--- Data under study ---

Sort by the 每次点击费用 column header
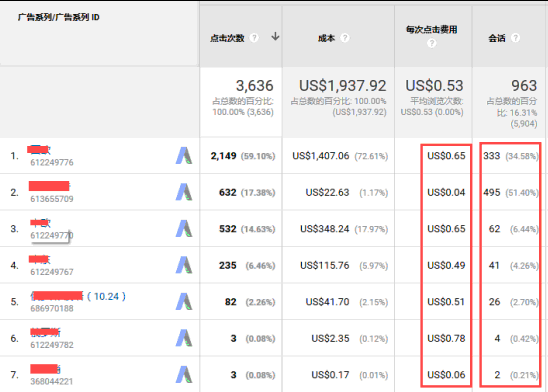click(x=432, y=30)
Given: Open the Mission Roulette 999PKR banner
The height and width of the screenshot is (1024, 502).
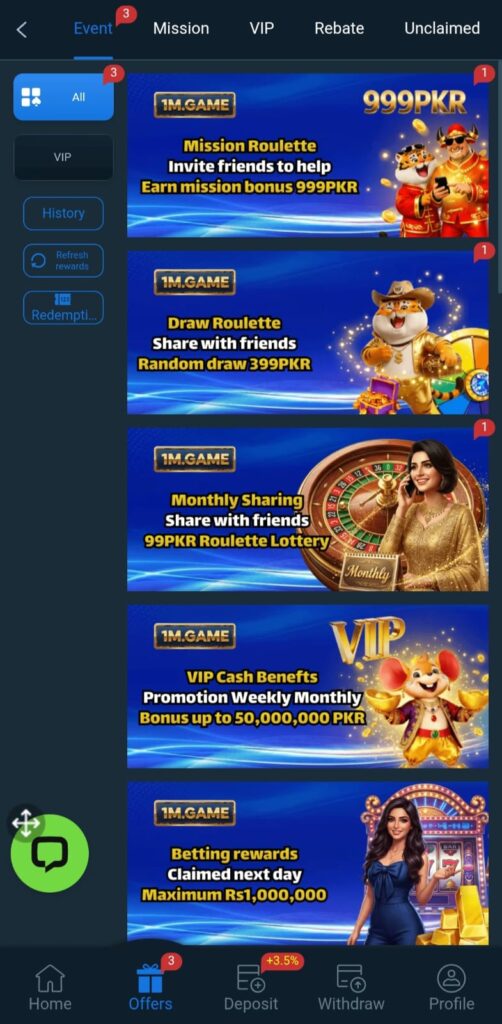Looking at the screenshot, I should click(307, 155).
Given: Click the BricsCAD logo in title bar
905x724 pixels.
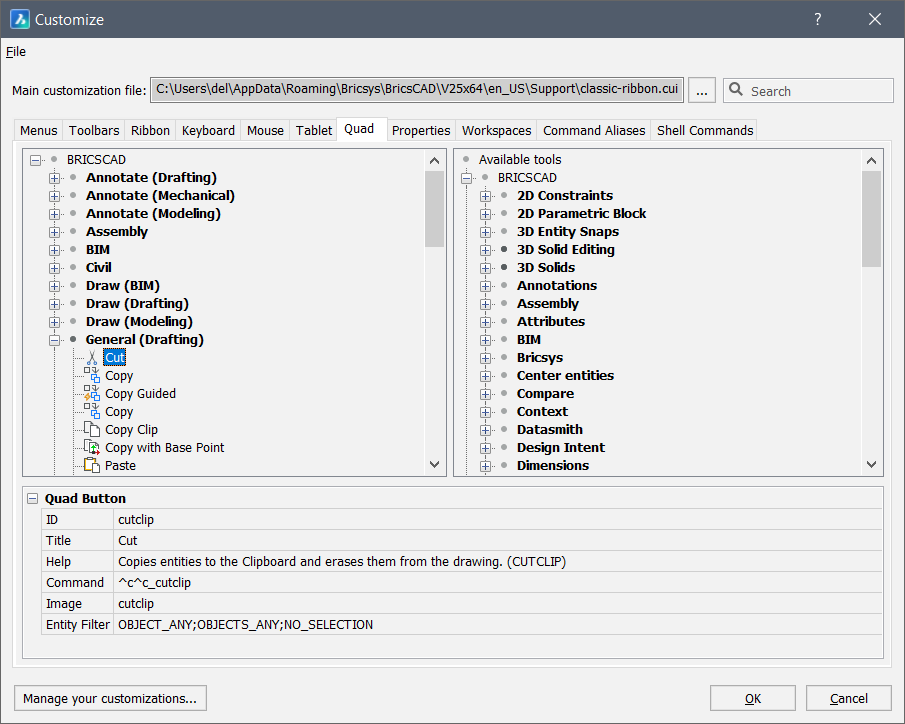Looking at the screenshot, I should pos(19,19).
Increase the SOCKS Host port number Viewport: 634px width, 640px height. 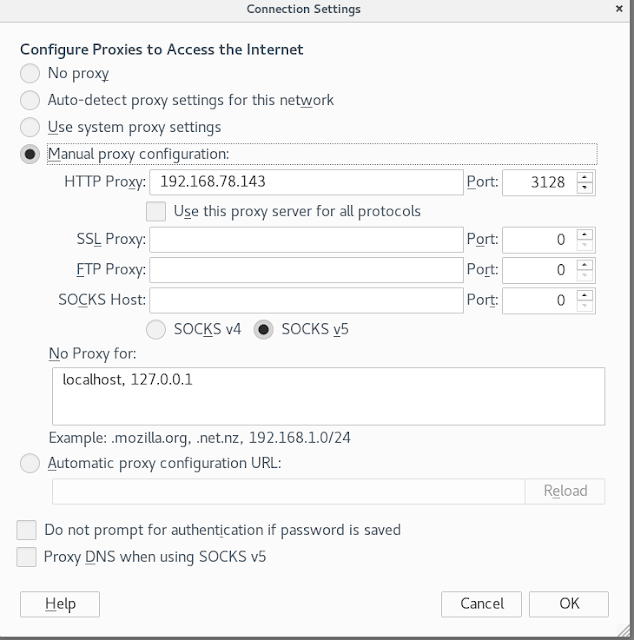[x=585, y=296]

* * *

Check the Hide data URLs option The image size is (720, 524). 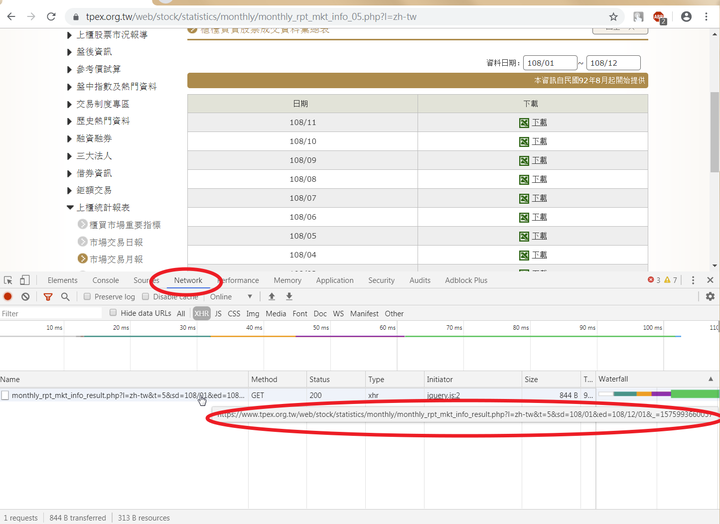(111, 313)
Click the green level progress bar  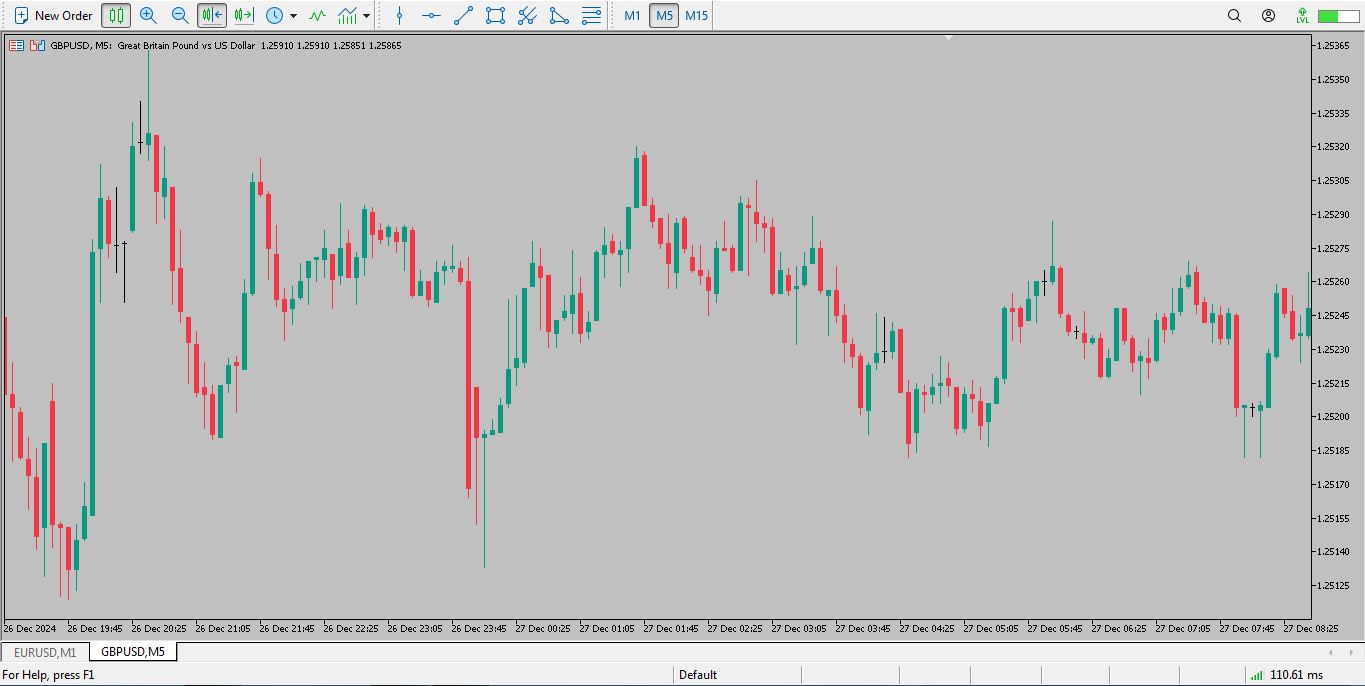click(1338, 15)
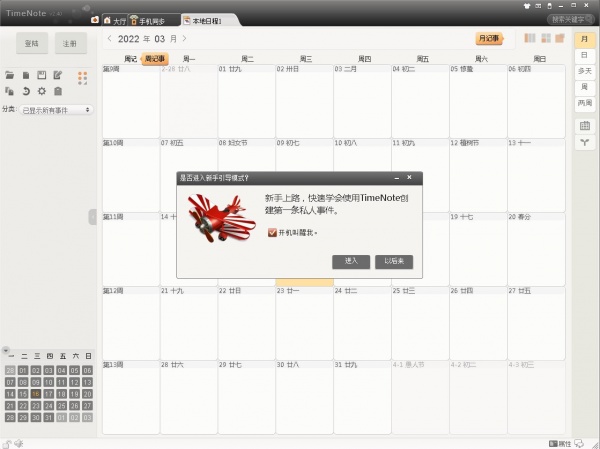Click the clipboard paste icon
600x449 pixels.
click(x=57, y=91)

--- Problem ---
Gather each line of the listing containing the word "Given" and show it.

--- Output below ---
Given: Open the Mission Roulette 999PKR banner
Given: Click the BricsCAD logo in title bar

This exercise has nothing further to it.